[Start Task input]

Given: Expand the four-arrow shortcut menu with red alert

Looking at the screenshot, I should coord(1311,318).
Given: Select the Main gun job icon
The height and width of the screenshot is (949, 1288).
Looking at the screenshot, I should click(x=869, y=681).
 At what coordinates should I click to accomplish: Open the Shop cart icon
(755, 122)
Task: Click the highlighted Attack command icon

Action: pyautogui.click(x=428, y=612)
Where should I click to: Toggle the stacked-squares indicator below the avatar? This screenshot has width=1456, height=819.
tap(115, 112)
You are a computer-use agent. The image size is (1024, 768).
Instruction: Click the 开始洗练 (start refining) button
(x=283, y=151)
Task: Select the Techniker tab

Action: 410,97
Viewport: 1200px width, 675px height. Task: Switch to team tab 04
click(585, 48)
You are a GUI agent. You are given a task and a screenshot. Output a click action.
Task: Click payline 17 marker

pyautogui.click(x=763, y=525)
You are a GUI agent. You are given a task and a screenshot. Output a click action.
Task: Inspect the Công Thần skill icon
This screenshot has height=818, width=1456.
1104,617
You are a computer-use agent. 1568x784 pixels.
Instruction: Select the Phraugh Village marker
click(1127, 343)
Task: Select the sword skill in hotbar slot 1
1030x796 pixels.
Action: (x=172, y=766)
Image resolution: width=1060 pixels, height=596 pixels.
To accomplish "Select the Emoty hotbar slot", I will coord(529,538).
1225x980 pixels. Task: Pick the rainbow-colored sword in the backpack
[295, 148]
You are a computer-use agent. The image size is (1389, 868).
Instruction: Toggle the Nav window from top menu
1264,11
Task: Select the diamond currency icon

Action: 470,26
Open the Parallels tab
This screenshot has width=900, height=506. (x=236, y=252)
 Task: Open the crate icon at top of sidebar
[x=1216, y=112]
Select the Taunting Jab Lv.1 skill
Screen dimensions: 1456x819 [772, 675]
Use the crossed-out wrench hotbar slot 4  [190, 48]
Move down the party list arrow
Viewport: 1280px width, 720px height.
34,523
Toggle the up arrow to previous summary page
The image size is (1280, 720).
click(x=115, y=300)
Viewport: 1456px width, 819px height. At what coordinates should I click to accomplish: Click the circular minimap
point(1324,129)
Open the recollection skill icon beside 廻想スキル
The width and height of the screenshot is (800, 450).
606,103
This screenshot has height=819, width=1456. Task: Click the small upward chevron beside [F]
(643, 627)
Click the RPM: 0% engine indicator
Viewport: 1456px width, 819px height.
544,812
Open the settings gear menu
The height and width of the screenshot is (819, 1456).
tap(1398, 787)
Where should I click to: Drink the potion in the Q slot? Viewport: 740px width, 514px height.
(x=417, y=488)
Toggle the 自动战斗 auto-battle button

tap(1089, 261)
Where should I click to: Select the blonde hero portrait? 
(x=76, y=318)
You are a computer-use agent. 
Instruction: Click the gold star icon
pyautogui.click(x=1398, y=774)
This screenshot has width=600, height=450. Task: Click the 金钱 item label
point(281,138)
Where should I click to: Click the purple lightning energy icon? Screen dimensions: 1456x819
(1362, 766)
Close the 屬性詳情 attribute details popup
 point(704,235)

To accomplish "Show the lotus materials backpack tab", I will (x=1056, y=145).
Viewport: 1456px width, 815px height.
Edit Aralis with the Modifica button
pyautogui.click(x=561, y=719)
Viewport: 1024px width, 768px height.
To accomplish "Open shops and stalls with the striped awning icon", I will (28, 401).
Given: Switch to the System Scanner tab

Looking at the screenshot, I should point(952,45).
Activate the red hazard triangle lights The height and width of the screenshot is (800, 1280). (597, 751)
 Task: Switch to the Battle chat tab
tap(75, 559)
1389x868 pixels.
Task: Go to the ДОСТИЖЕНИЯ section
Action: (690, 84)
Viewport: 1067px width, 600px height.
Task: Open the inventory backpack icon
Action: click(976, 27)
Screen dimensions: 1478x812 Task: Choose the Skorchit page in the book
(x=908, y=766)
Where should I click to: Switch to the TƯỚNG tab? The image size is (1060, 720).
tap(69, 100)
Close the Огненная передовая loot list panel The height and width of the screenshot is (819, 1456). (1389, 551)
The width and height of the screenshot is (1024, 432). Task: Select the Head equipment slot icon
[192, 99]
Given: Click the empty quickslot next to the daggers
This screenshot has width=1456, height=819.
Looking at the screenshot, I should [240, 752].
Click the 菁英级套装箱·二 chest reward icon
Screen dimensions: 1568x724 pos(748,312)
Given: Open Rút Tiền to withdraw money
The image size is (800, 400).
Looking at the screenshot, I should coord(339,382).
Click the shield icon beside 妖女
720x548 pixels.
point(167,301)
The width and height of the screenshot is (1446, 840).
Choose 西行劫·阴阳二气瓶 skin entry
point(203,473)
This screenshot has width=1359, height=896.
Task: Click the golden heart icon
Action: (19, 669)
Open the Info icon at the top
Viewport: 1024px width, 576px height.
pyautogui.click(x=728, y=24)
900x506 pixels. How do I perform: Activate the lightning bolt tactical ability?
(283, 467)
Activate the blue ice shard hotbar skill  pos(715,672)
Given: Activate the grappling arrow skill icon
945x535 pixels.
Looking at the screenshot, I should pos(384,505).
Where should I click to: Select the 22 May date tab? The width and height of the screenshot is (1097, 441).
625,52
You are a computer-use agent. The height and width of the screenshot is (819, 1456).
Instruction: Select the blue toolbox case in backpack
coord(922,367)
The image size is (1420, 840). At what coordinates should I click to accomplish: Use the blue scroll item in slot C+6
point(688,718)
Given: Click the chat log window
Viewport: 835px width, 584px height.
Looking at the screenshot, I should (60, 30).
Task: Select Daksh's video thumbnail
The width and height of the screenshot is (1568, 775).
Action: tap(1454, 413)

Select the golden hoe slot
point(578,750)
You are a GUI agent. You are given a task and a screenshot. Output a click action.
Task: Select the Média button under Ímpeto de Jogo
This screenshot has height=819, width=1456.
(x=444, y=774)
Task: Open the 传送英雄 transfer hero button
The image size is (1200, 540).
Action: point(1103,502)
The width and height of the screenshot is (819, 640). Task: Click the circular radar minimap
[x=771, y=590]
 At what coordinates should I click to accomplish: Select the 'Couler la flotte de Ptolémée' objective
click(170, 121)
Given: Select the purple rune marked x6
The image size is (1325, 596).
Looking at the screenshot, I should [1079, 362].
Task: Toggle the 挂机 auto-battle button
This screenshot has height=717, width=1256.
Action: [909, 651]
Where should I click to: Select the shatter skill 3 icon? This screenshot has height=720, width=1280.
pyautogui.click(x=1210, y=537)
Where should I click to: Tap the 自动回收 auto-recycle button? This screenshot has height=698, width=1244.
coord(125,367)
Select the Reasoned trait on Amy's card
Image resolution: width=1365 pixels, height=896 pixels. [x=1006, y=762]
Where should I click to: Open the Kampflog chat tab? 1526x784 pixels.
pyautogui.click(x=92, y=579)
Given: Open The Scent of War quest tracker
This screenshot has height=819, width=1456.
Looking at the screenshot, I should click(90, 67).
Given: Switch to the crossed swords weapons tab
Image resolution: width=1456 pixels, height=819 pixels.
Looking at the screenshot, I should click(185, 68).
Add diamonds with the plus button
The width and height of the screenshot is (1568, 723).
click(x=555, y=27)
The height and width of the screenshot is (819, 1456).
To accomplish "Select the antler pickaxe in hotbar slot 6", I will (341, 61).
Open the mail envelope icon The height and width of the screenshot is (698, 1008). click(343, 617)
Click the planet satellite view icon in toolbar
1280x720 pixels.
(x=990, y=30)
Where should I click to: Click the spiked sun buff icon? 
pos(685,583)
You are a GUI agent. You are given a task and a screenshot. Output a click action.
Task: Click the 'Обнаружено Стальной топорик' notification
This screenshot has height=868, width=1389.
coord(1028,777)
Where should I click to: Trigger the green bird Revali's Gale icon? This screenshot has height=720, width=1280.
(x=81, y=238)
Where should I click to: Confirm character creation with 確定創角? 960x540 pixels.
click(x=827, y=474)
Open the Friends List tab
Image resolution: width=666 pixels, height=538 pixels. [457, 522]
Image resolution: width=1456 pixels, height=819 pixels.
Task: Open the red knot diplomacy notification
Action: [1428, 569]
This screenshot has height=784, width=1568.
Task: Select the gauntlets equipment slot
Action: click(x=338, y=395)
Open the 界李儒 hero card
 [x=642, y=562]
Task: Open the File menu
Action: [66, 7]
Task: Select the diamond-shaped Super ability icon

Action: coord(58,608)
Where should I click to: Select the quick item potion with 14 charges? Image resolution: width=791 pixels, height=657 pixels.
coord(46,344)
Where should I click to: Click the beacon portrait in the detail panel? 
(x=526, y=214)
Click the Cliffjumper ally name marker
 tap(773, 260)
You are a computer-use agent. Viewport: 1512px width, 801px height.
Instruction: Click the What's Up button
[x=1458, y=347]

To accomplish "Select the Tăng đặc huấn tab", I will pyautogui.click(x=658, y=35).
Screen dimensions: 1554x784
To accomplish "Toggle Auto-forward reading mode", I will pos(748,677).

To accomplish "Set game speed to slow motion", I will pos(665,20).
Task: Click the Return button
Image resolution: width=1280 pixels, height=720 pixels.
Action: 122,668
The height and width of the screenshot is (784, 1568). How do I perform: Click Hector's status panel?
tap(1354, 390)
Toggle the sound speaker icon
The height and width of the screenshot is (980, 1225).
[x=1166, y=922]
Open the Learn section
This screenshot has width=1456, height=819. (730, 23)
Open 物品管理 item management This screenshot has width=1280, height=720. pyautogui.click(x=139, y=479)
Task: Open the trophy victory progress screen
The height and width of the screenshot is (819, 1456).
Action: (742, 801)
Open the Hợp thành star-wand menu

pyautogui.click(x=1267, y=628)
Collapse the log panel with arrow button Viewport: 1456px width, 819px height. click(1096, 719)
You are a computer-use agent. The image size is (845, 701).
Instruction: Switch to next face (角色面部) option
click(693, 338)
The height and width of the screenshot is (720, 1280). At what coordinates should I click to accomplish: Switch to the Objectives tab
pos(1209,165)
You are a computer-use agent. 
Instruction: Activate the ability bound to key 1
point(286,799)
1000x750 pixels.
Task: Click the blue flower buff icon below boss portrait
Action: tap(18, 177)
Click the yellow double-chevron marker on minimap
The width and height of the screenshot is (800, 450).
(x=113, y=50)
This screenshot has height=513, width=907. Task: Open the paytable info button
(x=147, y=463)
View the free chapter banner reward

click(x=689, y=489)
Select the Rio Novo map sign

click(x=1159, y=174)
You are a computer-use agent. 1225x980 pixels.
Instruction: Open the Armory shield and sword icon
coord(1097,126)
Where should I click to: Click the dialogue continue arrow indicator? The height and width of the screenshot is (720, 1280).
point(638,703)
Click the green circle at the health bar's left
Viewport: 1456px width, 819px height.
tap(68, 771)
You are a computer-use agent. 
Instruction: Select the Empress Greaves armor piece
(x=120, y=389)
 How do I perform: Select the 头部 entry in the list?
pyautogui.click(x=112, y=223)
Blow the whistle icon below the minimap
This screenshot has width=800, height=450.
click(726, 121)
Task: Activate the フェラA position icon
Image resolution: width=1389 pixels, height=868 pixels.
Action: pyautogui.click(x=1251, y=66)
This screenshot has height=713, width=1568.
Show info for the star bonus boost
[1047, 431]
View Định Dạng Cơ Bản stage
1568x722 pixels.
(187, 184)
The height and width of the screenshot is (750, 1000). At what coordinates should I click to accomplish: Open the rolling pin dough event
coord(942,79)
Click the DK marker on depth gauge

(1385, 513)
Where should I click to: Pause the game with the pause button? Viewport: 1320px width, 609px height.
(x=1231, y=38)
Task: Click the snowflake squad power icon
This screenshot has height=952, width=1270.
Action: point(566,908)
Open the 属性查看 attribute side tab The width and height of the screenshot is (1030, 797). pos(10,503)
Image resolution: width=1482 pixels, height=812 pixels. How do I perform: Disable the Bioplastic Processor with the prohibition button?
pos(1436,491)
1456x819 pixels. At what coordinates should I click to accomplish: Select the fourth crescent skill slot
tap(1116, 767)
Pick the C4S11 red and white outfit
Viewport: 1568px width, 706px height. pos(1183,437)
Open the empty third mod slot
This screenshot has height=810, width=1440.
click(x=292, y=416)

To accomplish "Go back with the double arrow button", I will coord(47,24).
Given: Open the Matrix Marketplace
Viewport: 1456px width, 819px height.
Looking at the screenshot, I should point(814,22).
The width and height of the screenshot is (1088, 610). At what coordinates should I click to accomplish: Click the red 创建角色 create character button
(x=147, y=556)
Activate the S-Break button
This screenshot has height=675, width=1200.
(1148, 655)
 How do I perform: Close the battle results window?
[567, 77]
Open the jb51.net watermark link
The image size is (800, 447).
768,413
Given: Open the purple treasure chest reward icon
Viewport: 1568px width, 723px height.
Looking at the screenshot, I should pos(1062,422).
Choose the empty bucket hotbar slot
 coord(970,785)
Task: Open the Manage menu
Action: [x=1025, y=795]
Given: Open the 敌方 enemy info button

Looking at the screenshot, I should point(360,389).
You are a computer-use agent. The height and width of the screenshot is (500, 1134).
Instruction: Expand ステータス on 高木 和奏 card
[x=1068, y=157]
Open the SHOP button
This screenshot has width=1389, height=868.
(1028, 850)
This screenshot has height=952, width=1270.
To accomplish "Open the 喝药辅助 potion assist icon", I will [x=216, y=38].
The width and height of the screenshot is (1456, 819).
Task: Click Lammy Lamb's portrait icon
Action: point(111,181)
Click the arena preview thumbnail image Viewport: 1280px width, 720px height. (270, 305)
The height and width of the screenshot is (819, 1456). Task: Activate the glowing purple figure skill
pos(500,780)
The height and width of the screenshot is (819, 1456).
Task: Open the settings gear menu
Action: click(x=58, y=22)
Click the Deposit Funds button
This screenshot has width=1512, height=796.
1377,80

[End Task input]

--- Stated task ---
Please convert the data from the line with "Where should I click to: Select the shatter" to the line with "click(x=555, y=27)", both included, into a numbered list, leaving out blank lines.

--- Completed exercise ---
1. Where should I click to: Select the shatter skill 3 icon? This screenshot has height=720, width=1280.
2. pyautogui.click(x=1210, y=537)
3. Where should I click to: Tap the 自动回收 auto-recycle button? This screenshot has height=698, width=1244.
4. coord(125,367)
5. Select the Reasoned trait on Amy's card
6. Image resolution: width=1365 pixels, height=896 pixels. [x=1006, y=762]
7. Where should I click to: Open the Kampflog chat tab? 1526x784 pixels.
8. pyautogui.click(x=92, y=579)
9. Given: Open The Scent of War quest tracker
10. This screenshot has height=819, width=1456.
11. Looking at the screenshot, I should click(90, 67).
12. Given: Switch to the crossed swords weapons tab
13. Image resolution: width=1456 pixels, height=819 pixels.
14. Looking at the screenshot, I should click(185, 68).
15. Add diamonds with the plus button
16. The width and height of the screenshot is (1568, 723).
17. click(x=555, y=27)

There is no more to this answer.